## GIVEN TEXT
------------------------------------------------------------

I'm a physicist who's research has lead him into the theory of stochastic differential equations. If this question is not appropriate for this forum, please feel free to delete it.
So I've been following through Bernt Oksendal's Stochastic Differential Equations: An Introduction with Applications (5th edition). In it, he discusses a time homogeneous, one dimensional stochastic process $\{X_t\}_{t \ge 0}$, which solves the SDE $$ dX_t = a(X_t) dt + b(X_t) dW_t, \quad X_0 = x_0 \quad \mathbb{P} - a.s. $$ (This of course assumes that $a(\cdot)$ and $b(\cdot)$ are Ito integrable and I'm happy to take them as smooth infinitely differentiable bounded functions that vanish at infinity.) My question involves considering two additional (smooth) functions $f(x)$ and $g(x)$ where $f(x) \ne g(x)$ in general but do satisfy the equality, $$ f(x_0) = g(x_0). $$
My question is given this equality, must we conclude from the backward Kolomogorov equation that $$ \mathbb{E}(f(X_T) ) = \mathbb{E}(g(X_T) ) $$ for any time $T \ge 0$?

------------------------------------------------------------

Collection entries

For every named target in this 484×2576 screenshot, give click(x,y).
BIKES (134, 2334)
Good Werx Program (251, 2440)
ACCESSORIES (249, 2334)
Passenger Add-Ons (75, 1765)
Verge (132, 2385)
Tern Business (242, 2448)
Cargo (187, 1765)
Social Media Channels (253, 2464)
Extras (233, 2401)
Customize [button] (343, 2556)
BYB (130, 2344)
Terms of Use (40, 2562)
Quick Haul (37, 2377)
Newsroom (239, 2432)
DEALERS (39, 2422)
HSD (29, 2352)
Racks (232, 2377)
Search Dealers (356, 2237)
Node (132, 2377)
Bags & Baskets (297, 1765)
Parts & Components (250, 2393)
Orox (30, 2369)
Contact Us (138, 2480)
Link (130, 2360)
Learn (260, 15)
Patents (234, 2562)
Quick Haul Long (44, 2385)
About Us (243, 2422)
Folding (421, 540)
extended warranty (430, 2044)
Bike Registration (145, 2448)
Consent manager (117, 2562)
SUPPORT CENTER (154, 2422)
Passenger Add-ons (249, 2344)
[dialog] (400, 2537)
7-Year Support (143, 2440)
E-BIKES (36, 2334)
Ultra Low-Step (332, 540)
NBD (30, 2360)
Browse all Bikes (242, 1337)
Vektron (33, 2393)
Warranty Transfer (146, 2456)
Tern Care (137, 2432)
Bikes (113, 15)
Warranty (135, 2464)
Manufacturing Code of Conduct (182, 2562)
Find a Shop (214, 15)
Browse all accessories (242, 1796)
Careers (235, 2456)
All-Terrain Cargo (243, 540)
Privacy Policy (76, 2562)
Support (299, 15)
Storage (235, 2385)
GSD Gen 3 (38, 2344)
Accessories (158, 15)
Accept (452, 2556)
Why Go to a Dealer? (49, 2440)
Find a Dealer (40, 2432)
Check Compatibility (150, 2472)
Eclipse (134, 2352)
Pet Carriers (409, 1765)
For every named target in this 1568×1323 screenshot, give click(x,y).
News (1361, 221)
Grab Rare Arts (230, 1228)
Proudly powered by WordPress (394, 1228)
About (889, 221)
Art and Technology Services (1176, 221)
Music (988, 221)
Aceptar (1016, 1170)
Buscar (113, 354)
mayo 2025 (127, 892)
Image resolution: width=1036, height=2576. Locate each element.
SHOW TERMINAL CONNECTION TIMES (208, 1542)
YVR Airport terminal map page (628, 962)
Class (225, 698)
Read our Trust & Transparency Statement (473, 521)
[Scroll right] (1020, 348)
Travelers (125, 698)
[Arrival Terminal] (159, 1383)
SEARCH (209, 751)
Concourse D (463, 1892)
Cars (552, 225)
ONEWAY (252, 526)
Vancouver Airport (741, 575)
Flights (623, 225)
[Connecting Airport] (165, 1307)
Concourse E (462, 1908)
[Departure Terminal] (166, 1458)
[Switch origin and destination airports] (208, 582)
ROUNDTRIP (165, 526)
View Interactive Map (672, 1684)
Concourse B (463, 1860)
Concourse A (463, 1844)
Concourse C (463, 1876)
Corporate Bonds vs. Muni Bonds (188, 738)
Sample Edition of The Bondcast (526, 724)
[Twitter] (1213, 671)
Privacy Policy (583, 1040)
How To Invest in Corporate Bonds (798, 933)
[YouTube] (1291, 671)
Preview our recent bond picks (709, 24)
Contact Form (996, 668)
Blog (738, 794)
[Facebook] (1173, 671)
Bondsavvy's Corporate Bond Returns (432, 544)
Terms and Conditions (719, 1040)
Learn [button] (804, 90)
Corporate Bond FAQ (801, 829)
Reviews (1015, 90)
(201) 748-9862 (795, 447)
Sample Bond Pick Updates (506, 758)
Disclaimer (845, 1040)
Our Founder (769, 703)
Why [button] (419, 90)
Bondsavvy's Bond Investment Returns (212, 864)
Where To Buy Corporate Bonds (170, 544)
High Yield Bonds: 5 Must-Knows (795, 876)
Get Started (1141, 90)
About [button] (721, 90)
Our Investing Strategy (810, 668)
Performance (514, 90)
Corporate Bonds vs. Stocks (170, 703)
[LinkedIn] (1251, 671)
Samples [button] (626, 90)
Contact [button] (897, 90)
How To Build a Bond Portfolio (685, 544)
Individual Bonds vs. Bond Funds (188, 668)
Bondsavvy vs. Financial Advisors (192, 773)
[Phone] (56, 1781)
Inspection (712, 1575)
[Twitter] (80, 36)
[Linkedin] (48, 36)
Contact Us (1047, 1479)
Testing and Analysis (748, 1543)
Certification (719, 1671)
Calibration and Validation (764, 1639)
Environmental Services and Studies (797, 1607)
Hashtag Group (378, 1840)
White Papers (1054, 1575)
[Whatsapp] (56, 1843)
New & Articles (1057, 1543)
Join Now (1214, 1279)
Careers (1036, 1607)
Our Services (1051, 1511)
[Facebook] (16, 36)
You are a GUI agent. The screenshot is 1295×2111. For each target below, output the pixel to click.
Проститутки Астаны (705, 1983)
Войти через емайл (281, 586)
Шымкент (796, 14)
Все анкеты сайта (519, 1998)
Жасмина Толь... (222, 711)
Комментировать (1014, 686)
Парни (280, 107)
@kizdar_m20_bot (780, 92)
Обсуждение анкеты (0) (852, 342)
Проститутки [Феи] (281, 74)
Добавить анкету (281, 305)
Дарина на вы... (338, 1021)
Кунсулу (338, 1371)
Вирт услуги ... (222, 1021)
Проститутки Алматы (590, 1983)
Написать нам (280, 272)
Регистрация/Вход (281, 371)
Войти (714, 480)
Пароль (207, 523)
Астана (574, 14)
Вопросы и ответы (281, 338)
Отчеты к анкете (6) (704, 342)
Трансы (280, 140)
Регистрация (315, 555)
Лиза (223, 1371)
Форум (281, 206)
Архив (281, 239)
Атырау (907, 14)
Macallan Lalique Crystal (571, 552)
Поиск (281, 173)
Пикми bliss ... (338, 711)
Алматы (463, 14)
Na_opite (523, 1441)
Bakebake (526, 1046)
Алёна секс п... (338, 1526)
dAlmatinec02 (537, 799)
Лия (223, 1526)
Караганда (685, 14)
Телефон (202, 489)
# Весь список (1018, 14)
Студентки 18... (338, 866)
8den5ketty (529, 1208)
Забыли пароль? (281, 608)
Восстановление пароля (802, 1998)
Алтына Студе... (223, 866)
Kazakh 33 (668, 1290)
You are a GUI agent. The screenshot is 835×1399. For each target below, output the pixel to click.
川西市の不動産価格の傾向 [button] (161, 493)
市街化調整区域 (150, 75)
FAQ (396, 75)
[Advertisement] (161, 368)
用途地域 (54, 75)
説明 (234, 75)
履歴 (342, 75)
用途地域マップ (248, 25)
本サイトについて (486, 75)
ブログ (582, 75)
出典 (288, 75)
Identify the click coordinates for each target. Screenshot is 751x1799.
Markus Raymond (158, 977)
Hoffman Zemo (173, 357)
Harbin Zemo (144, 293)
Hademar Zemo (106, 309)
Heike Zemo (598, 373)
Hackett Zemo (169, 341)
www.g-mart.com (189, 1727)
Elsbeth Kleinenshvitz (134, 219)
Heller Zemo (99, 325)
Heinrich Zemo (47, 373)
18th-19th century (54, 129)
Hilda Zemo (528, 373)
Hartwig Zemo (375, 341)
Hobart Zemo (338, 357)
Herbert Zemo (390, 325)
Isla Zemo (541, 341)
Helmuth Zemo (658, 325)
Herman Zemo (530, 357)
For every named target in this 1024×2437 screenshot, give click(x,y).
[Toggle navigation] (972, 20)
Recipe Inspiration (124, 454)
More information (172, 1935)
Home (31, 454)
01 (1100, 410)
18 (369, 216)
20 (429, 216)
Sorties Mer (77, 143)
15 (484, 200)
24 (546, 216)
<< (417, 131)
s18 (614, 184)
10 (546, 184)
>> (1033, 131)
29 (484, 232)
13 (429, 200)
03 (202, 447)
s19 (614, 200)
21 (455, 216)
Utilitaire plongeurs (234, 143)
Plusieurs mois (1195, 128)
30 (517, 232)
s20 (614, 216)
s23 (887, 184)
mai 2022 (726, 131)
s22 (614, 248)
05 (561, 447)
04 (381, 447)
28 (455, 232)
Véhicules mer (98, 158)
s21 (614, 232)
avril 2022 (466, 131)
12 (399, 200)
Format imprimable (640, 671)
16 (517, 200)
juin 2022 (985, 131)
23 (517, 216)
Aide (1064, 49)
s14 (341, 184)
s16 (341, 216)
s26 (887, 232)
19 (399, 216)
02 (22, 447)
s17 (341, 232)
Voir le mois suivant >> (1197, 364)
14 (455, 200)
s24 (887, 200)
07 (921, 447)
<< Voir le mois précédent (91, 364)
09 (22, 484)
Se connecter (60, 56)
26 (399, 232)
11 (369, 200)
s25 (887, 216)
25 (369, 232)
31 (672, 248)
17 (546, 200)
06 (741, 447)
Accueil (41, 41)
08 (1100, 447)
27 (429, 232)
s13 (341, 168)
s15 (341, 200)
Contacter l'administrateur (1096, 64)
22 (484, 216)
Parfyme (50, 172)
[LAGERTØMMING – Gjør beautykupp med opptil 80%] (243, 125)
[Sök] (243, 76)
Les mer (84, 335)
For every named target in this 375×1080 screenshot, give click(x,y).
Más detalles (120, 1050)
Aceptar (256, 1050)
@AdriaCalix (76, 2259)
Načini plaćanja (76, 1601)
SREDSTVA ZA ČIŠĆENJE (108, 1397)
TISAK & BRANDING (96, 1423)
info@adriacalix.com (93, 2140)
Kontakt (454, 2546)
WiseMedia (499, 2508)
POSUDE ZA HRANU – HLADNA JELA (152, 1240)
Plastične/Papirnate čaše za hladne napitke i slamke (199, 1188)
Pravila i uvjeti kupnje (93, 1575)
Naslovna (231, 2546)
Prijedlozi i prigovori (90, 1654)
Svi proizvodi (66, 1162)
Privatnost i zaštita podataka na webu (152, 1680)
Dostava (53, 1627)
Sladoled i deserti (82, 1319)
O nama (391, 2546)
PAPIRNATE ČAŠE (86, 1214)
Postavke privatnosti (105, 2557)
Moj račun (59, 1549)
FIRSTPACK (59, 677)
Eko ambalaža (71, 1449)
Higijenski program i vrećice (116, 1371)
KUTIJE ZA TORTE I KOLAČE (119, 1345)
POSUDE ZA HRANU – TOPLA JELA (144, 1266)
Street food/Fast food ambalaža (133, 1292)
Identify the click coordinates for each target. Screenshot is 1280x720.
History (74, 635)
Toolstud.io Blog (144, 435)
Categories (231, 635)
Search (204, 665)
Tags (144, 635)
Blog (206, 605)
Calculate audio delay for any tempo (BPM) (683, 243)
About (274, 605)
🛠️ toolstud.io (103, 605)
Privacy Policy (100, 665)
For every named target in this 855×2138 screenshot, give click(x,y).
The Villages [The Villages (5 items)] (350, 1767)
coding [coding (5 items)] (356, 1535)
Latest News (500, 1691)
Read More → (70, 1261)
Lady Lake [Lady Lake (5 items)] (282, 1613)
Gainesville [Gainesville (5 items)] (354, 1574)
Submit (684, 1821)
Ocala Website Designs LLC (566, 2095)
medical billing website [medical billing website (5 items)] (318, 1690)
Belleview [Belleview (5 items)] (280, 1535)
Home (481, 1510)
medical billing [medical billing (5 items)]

------------------------------------------------------------

## TASK LIST
1 > In the forum post on stochastic differential equations, which edition of Oksendal's book is the poster working through?
2 > In the entries, swap "Dealer" for "Retailer" throughout the part that opens with the line containing "Find a Shop (214, 15)" and closes with the line containing "Class (225, 698)". Return only that part, with everything else left unchanged.
The forum post and these entries have no connection to each other.

## ANSWERS GIVEN
1 > The 5th edition.

2 >
Find a Shop (214, 15)
Browse all accessories (242, 1796)
Careers (235, 2456)
All-Terrain Cargo (243, 540)
Privacy Policy (76, 2562)
Support (299, 15)
Storage (235, 2385)
GSD Gen 3 (38, 2344)
Accessories (158, 15)
Accept (452, 2556)
Why Go to a Retailer? (49, 2440)
Find a Retailer (40, 2432)
Check Compatibility (150, 2472)
Eclipse (134, 2352)
Pet Carriers (409, 1765)
For every named target in this 1568×1323 screenshot, give click(x,y).
News (1361, 221)
Grab Rare Arts (230, 1228)
Proudly powered by WordPress (394, 1228)
About (889, 221)
Art and Technology Services (1176, 221)
Music (988, 221)
Aceptar (1016, 1170)
Buscar (113, 354)
mayo 2025 (127, 892)
Image resolution: width=1036, height=2576. Locate each element.
SHOW TERMINAL CONNECTION TIMES (208, 1542)
YVR Airport terminal map page (628, 962)
Class (225, 698)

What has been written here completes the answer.